Meet James Jordan


Home HeadQuarters' 650th Home Improvement Loan Customer of the Year

I decided that I’m done with the dogs and the mess and I’m getting a fence for the entire backyard.

When James Jordan walked into Home HeadQuarters last week to close on his home improvement loan, he wasn’t expecting any fanfare. He planned to meet with the organization’s Loan Operations Manager Meghan Carroll, sign some papers and head to work.

What James didn’t know was that, as his was the first of three loan closings scheduled that day, he was the 650th home improvement loan customer for Home HeadQuarters in its 2017-18 program year, ending April 30th. As the owner of an HHQ-rehabbed property in Syracuse’s Strathmore neighborhood, and a recent HomeBuyer Education Course Graduate, James and his fiancée didn’t require much in the way of fixing the home, they needed a little help with the neighbors.

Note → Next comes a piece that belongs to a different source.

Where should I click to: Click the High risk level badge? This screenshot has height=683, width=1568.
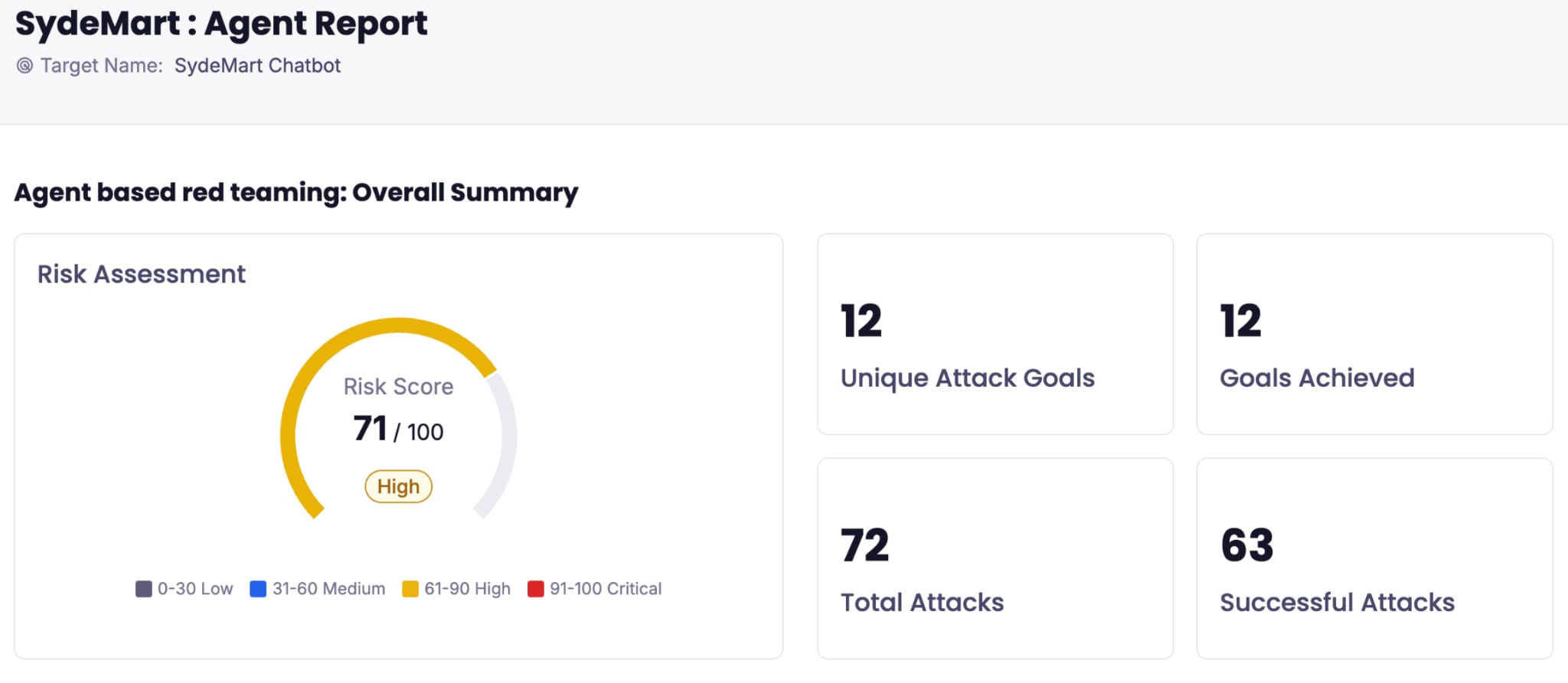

“It’s the neighbor’s dogs,” said James matter-of-factly. “I decided that I’m done with the dogs and the mess and I’m getting a fence for the entire backyard.”

To finance his fence, James took advantage of a 1% Onondaga County Initiative Loan for exterior property improvements. The special revolving loan fund, made possible by the Onondaga County Legislature and County Executive, is just one of an array of public and privately funded loan and grant programs offered by Home HeadQuarters. For more than two decades, the non-profit community development lender has been a leading provider of home improvement loans and grants to Syracuse and Central New York families providing more than $107 million in financing to almost 10,000 home owners.

Home HeadQuarters makes home improvement dollars available through programs like the FlexFund Loan, a $10 million loan pool capitalized by private lending partners, and the CDBG-funded Syracuse Homeowner Emergency Repair Assistance, where almost 70% of the participants are low-income homeowners of color. Throughout its 20+ year history, Home HeadQuarters has remained the top home improvement lender to families of color in the city of Syracuse, out lending all other financial institutions combined.

Even with a little bit of fanfare, a free t-shirt tied with a bow and some picture taking, James Jordan’s loan closing only took five minutes.